The European Union has seen dramatic growth in the availability of fourth-generation mobile broadband - LTE - and in fast broadband, according to the European Commission's latest Digital Agenda Scoreboard 2015.
The EC says that 4G mobile broadband is now available to 79.4 percent of households, up from 27 percent two years ago. (It's available but that doesn't necessarily mean they use it.) The graph above shows that the Czech Republic (CZ), Malta (MT) and Bulgaria (BG) enjoyed the most spectacular growth, the last two having started from zero.
Fast broadband - at least 30Mbps - is now available to 68.1 percent of EU homes. The EC calls this Next Generation Access (NGA) broadband. NGA coverage in rural areas increased from 18.1 percent in 2013 to 25.1 percent today. However, less than a third of EU internet users actually subscribe to an NGA service.
IHS, which supplied much of the research, says that "the growth in overall NGA coverage can be primarily attributed to an increase in very-high-bit-rate digital subscriber line (VDSL) coverage, which grew by over seven percentage points in the year, reaching 37.6 percent of EU households by the end of 2014."
It's quicker and, in the short term, cheaper to provide Fibre-to-the-Cabinet (FTTC) and then link to premises using VDSL over copper than to install Fibre-to-the-Premises (FTTP).
However, IHS says that FTTP "also increased, with services available to 18.7 percent of European households", led by the Baltic countries. In 2014, FTTP was available to "nearly 95 percent of households in Lithuania and 83.2 percent of households in Latvia".

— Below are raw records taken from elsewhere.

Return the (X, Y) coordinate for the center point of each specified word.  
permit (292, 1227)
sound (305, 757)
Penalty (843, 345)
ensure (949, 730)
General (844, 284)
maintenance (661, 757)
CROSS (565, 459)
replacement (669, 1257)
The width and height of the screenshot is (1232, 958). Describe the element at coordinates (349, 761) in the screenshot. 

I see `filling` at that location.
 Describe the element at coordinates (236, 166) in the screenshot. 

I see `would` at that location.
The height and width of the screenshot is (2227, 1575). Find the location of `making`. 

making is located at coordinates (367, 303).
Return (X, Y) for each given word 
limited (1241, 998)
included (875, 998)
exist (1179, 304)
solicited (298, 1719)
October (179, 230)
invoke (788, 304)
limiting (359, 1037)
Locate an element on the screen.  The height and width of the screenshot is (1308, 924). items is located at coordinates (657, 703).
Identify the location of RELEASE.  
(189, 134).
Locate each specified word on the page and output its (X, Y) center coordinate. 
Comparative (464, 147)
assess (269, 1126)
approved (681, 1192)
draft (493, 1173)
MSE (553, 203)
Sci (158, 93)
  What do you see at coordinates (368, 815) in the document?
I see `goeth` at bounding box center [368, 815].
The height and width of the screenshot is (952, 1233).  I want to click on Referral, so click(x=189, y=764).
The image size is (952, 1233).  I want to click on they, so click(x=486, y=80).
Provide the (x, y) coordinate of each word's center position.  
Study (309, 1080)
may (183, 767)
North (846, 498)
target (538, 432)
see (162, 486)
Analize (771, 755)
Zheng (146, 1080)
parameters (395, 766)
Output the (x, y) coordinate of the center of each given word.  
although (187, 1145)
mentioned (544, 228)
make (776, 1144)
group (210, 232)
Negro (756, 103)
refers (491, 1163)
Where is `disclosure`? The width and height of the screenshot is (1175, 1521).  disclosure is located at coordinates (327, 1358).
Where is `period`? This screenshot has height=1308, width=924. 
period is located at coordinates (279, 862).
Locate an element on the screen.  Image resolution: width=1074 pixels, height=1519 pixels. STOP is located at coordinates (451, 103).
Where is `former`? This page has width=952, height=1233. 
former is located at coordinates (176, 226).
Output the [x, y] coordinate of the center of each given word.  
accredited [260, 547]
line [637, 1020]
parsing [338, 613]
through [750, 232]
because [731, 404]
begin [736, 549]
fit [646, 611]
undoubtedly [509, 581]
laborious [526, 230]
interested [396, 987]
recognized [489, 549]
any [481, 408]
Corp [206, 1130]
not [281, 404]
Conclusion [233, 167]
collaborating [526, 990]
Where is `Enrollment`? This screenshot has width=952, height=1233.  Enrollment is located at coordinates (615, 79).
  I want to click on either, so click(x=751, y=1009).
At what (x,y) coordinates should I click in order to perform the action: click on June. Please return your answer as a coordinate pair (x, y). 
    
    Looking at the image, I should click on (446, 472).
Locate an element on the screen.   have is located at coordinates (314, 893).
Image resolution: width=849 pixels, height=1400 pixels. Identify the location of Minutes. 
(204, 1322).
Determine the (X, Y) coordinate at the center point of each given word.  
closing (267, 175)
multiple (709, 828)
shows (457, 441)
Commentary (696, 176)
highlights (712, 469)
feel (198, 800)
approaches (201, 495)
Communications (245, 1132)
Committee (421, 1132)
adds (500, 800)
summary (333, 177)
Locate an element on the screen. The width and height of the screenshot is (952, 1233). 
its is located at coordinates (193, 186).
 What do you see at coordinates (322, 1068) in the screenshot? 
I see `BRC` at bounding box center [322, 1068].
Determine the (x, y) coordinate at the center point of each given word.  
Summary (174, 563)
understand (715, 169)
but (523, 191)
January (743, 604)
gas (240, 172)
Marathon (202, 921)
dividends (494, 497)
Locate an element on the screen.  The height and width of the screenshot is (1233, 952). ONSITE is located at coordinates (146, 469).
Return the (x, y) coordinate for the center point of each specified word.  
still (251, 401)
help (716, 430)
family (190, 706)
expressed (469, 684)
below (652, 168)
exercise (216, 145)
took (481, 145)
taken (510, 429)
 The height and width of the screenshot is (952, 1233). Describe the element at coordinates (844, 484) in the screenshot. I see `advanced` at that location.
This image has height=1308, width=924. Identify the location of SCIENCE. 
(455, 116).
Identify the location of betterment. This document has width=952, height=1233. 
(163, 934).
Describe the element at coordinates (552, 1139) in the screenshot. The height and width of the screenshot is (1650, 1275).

The EC Scoreboard notes that "internet traffic per user (downloads and uploads) is much higher in the US than in Western Europe on both fixed networks (75GB vs 39GB per month) and mobile (1.8GB vs 0.8GB per month)".
It also notes that "EU telecom operator revenues have been declining since 2010 (from €246bn in 2010 to €230bn in 2014), while in the US they are still growing (from €220bn in 2010 to €266bn in 2014)".
It's interesting that, in Europe, fixed line users consume almost 50 times more bandwidth than mobile users, and 42x more bandwidth in the USA.
In the graph above, countries are identified by their ISO standard two-letter codes, except for Greece (EL) and the United Kingdom (UK). Most should be guessable except Croatia (HR for Hrvatska), Estonia (EE for Eesti), and possibly Spain (ES for Espana). Some less familiar codes include LV (Latvia), LT (Lithuania), SI (Slovenia) and SK (Slovak Republic).